(Saved data entries)
>>>>>

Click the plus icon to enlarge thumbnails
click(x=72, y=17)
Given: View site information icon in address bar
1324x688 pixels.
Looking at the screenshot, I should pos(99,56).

<<<<<

The records above should all be quoted exactly, please.

SOLUTION TO THIS PROBLEM:
Click the plus icon to enlarge thumbnails
click(x=72, y=17)
Given: View site information icon in address bar
1324x688 pixels.
Looking at the screenshot, I should pos(99,56).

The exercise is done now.